Alumina issuing from refiners in the People’s Republic of China reached four-year highs in October thanks to a global market for the aluminium precursor that has been racked with upheaval and shortage for months.
Per numbers issued by the General Administration of Customs on Friday, last month saw Chinese refiners ship 460,072 metric tons of alumina to overseas buyers, which far surpassed the previous high-water mark according to their records. The department’s next-highest total for alumina exports is September’s total of 165,839 metric tons.
Last month’s jump in total exports of alumina is difficult to overstate. The total far surpasses any previous month in the annals of the Chinese government’s recorded exports, which goes back to at least the summer of 2014. Historically a net importer of alumina, the total shipped last month represented a tremendous reversal, besting the amount imported in 2015, 2016, and 2017 combined. For the year to date, the total tonnage of alumina sold to overseas buyers is just under one million metric tons.
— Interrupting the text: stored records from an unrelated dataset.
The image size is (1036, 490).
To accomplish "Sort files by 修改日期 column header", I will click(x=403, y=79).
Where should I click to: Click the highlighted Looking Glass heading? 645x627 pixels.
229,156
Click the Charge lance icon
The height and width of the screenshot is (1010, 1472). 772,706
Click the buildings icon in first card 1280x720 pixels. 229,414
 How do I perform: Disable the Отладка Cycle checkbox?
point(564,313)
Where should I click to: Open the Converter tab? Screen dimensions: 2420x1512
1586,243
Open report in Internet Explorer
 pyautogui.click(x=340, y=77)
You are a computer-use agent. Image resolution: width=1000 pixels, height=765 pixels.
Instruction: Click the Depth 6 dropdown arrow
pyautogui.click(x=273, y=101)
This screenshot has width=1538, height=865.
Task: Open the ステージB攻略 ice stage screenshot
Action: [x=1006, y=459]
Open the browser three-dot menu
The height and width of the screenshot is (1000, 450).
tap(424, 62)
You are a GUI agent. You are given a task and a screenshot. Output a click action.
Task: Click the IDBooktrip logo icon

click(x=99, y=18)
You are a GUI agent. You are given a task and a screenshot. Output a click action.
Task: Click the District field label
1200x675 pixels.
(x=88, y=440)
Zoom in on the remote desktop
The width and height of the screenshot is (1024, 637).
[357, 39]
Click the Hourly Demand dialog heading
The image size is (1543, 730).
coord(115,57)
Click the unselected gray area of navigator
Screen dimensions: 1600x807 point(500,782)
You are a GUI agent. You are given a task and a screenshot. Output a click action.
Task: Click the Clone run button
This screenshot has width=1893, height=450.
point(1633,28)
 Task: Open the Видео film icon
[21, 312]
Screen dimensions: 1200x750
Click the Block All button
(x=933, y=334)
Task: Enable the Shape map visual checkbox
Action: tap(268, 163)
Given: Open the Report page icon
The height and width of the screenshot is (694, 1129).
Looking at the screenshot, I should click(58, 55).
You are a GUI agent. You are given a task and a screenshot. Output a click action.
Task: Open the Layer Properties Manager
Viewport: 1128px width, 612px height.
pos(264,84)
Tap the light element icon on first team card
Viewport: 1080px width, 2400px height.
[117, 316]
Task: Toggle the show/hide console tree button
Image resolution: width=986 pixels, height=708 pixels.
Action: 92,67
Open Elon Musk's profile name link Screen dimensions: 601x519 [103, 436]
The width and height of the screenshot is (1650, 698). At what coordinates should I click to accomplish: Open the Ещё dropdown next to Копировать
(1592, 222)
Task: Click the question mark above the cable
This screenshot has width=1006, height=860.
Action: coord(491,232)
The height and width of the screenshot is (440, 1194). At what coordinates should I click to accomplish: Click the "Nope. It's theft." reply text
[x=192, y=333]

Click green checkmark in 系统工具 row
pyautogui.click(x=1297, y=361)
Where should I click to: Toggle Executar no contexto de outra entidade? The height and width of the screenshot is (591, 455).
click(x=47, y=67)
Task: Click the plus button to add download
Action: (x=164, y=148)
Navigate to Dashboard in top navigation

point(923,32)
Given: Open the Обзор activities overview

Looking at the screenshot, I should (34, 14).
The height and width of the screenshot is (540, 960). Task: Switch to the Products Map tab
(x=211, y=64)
According to CRU analyst Jackie Wang, October’s peak may well be the function of delayed exports from purchases made in prior months, especially in view of the fact of August’s exports of 30 thousand metric tons being notably and unexpectedly smaller.
The alumina market has been in upheaval since this spring, when the twin blows of United States government sanctions on Rusal and production interruptions at Alunorte made supplies of alumina difficult to come by. A strike at Alcoa also contributed to supply problems, helping to push international spot prices for alumina up by 30 percent last quarter.
However, due in part to the end of Alcoa’s strike and an improved outlook for the situations at Alunorte and Rusal, prices have receded by almost as much since the early days of October.